[252]
] The girl’s lips opened, then shut tight. She had told them where the ring came from—and they didn’t believe her. Besides, if she tried to answer them she’d cry, and she’d die rather than let them see her do that! It was the same struggle she went through every night and two matinées a week—sometimes with bravado, more often in choking silence. Somehow they made her ashamed, those two, that for her the apple still hung high on the tree. If they wanted to think some man had given her the diamond, so much the better! It would make her seem popular—less a little fool!
She downed the tears by vigorous motion.... She sprang up—a kick of her heel sent her chair spinning—and ripping open her one-piece serge dress, she tossed it on the hook in the wall where hung a plain brown ulster and imitation seal turban—alley cat caught in the rain, Miss Mariette had christened it. Then she gritted her teeth, pulled the chair back into place and slashed on make-up.
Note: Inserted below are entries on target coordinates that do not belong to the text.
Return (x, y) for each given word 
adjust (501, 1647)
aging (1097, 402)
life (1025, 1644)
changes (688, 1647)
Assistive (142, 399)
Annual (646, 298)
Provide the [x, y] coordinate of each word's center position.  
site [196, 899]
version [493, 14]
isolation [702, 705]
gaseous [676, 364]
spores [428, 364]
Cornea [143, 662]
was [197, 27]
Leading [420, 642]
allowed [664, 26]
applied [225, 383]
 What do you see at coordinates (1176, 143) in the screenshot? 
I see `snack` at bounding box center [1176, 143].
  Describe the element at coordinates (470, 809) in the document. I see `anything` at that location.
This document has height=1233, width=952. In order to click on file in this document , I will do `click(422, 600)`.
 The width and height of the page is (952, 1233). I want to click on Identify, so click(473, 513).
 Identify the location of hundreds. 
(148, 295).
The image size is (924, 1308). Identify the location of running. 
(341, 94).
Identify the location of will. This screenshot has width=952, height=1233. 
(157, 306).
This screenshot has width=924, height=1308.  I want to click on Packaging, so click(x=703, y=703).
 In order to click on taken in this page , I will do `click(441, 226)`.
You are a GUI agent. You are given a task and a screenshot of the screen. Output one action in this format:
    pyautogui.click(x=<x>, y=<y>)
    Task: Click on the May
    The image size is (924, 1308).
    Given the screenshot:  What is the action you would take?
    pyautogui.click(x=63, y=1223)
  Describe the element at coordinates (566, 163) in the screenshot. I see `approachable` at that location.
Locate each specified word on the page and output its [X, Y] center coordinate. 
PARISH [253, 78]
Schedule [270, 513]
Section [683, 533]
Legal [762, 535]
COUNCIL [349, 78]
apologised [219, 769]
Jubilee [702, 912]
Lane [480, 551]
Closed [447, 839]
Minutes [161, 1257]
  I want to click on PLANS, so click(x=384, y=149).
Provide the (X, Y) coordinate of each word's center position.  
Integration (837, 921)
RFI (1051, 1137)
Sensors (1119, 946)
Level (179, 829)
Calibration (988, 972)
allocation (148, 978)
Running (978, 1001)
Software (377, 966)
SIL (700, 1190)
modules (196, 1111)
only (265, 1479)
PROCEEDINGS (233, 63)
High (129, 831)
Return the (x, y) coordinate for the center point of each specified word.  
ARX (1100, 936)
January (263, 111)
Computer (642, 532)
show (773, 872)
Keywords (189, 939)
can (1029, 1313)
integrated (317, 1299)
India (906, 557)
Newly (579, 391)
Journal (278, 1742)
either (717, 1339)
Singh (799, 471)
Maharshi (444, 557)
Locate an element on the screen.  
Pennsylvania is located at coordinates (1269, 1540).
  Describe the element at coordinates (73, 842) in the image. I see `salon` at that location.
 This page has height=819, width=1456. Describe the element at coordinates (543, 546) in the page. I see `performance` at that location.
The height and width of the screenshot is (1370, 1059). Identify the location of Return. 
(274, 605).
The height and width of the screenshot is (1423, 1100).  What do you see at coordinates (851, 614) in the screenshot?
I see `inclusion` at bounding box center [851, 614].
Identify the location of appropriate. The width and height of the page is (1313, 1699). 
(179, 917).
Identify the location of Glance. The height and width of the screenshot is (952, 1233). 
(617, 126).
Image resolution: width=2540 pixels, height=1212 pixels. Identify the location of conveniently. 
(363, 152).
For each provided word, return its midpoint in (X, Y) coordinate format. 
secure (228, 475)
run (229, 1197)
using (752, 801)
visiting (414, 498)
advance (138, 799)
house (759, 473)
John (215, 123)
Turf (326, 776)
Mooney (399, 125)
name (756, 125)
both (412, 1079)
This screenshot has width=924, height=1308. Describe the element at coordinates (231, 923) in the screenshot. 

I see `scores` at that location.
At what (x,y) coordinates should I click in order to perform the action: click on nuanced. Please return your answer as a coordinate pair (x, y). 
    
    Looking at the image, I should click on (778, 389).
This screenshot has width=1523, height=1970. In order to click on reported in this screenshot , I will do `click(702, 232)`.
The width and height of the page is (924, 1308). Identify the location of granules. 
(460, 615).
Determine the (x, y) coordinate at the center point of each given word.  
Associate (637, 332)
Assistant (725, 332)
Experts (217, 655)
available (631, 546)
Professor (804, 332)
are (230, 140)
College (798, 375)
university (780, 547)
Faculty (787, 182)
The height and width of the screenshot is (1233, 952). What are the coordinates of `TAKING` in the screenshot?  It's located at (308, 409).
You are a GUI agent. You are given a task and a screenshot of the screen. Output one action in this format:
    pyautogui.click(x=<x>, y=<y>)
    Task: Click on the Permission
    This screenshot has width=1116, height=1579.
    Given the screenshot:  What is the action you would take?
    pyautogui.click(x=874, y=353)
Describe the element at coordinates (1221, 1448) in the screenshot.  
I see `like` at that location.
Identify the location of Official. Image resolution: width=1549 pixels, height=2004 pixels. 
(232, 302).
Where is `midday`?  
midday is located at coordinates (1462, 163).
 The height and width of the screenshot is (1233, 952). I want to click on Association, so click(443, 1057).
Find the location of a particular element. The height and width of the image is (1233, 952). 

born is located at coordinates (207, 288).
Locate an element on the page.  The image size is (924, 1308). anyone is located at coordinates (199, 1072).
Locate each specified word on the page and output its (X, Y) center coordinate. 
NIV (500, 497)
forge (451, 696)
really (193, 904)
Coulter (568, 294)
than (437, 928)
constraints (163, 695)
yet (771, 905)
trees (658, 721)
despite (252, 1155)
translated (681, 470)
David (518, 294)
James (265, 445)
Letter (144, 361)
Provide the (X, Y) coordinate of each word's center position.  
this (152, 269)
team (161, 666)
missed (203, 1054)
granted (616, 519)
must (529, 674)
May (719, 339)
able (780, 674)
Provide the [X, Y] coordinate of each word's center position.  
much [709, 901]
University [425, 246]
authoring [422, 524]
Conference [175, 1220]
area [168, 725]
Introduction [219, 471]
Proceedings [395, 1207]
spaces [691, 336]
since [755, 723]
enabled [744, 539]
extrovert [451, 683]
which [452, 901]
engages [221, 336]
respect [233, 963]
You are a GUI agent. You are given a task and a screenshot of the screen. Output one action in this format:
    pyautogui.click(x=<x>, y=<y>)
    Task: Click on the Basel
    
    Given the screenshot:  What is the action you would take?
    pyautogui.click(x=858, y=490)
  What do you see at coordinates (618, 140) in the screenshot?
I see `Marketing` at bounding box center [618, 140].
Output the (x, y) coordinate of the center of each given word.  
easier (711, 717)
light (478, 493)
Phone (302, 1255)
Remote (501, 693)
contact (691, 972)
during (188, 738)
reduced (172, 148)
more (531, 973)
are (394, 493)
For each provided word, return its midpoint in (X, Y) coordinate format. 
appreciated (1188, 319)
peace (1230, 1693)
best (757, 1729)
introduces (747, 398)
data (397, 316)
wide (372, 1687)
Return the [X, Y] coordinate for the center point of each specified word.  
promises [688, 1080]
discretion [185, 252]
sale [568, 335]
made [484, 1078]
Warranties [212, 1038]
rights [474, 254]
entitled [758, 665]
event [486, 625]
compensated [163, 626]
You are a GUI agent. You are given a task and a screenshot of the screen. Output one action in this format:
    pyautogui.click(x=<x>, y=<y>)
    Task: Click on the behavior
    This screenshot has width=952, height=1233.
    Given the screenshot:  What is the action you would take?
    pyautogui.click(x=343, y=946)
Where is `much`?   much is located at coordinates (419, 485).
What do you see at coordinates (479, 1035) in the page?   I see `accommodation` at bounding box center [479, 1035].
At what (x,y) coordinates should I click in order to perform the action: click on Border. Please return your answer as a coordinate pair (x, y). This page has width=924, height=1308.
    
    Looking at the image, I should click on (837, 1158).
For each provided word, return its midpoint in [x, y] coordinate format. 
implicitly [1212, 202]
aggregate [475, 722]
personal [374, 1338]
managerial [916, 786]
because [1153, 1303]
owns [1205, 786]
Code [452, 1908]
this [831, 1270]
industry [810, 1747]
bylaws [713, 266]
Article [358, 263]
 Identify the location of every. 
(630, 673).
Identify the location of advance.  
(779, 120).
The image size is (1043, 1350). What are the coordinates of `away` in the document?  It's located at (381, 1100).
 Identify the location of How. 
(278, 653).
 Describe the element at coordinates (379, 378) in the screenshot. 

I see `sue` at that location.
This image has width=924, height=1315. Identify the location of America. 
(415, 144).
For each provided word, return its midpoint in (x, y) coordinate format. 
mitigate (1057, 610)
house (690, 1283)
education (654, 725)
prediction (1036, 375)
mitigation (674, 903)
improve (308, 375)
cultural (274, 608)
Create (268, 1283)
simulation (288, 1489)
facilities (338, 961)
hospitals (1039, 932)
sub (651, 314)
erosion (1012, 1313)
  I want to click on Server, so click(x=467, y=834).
Sallie MacMahon, listed in chorus annals as Zara May, was one of those who merited the splashing announcement of the red posters. Perhaps it was her long mermaid hair with its glisten of sunset on the sea; perhaps the fact that the lashes shading her deep blue eyes were the same gold; perhaps the transparent quality of her skin with the swift play of young blood under the surface; but whatever it was, Sallie’s beauty held a luminous quality Sallie herself did not possess. Sallie was just a girl, with a facility for doing what she was told. The daughter of a Scotch father with somber eyes and an Irish mother with laughing ones, both of [253] ]whom had sailed the misty river into unknown lands after a stormy sojourn together in this one, she had been left at fifteen to take care of herself, with a love of the beautiful on one hand warring against a sense of economy on the other.
Sallie loved soft furs and clinging silks such as swept into the chorus dressing-room nightly. But she had no desire to follow the tortuous path by which such luxuries are achieved. However, the fact that the Mallard girl and Grace assumed she had done so, did not at all disturb her. It was their ridicule she feared, their jibes at her clothes. Speeding across the stone floor under the Summer Garden stage she tried to bring a smile to her lips. They merely trembled.
There came the march of a military air and the girls filed up the wobbly wooden steps and through a trap door. Sallie fluffed up her abbreviated skirt, brought the smile to her lips, fixed it as if it had been glued there. Her young, elastic body rippled through the number under the changing lights. She loved the jazz, loved the stir of rhythm, and had it not been for the ache in her heart whenever she set foot in the theater, she would have loved the work. She was nineteen. Music was in her blood.
She danced through the varying scenes with swift changes of costume, hurried dabs of powder, and little time to nurse her woes. A number toward the end of Act II was her favorite. It was the one in which the girls trooped down the runway and trilled to some not always embarrassed male occupant of an aisle seat:—
“Oh-oh-oh-oh-h-h-h-h—[254]
]
Won’t you—smile at me?”
Often as she swayed through it, it never failed to give her a thrill. Likewise she never failed to get what she demanded.
To-night, as she syncopated down the aisle, a light like blue fire darted from her deep eyes. Kindled by the smouldering defiance of earlier evening it was utterly unconscious of seeking an object. But the gentleman in the particular seat that was her territory could scarcely have been expected to know that. To him it constituted challenge.